Pinksteren: Psalm 104

Uit het grandioze loflied op de grootheid en wijsheid van God, zoals die blijken uit de schepping, citeert de tussenzang slechts enkele verzen. Om te beginnen de zelfaansporing van de bidder (vers 1a) en dan meteen vers 24 dat halverwege de psalm een samenvatting biedt: “Hoe veel is het wat Gij gedaan hebt, Heer, de aarde is vol van uw schepsels”. Maar dan worden de verzen 29b-30 aangehaald, waardoor deze tussenzang uitstekend past bij de eerste lezing, waar immers sprake is van Gods Geest die over de leerlingen vaardig wordt en waardoor een nieuwe ontwikkeling intreedt in het geschiedenis van het Godsvolk en van heel de mensheid. Vers 30 van de psalm luidt: “Maar zendt Gij uw geest, dan komt er weer leven, dan maakt Gij uw schepping weer nieuw”.

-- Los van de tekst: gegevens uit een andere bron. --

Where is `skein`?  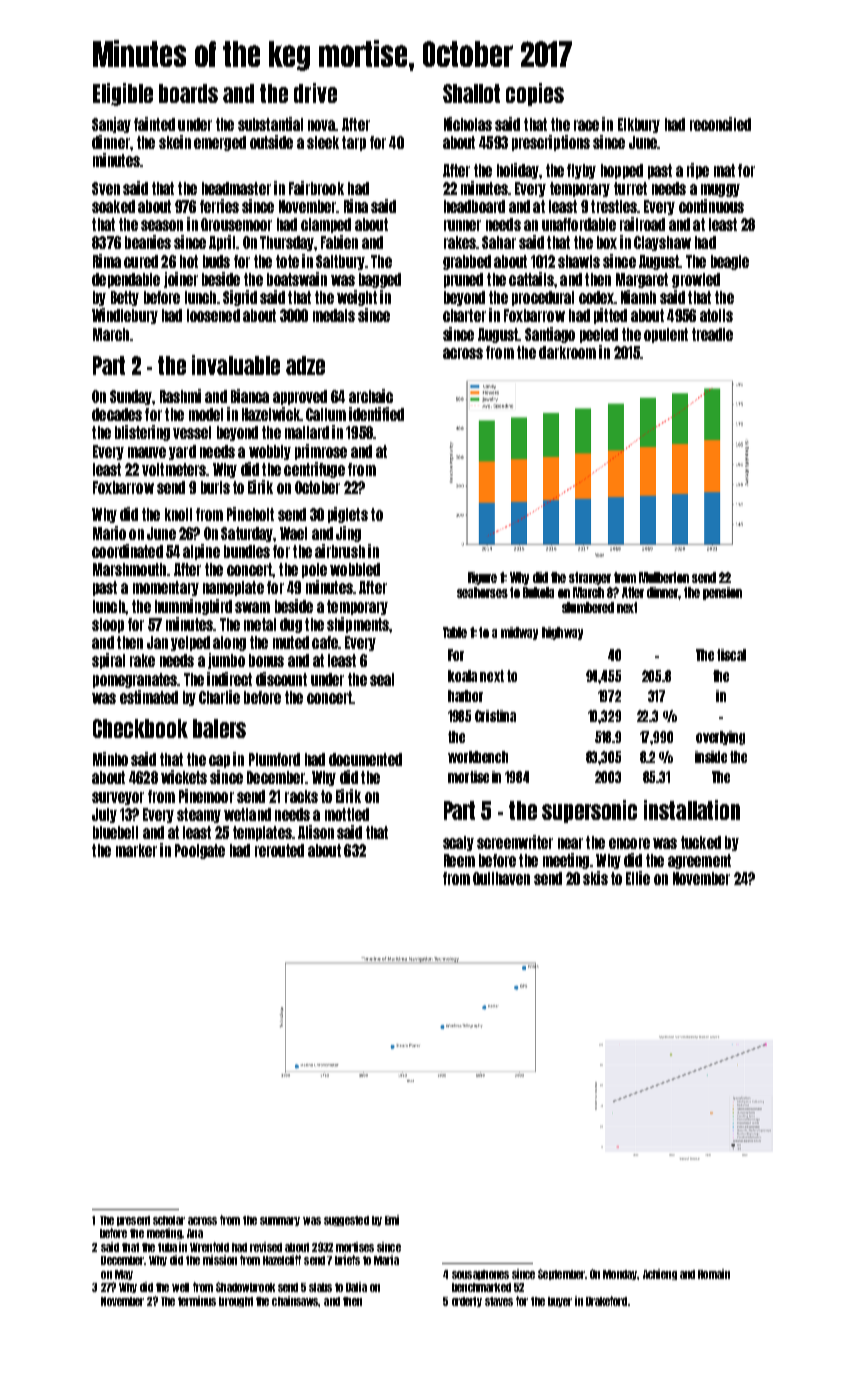 skein is located at coordinates (175, 142).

Het besluit van psalm 104 bevat nog enkele korte beden en daarvan citeert de tussenzang er 2, de verzen 31 en 34. Met name 31b is bijzonder, omdat daarin de wens wordt uitgesproken dat de Heer vreugde mag vinden in al zijn schepsels: een voorbede ten behoeve van God ! Impliciet gaat het om een oproep aan alle levende wezens om te beantwoorden aan de bedoeling van de Schepper met hen.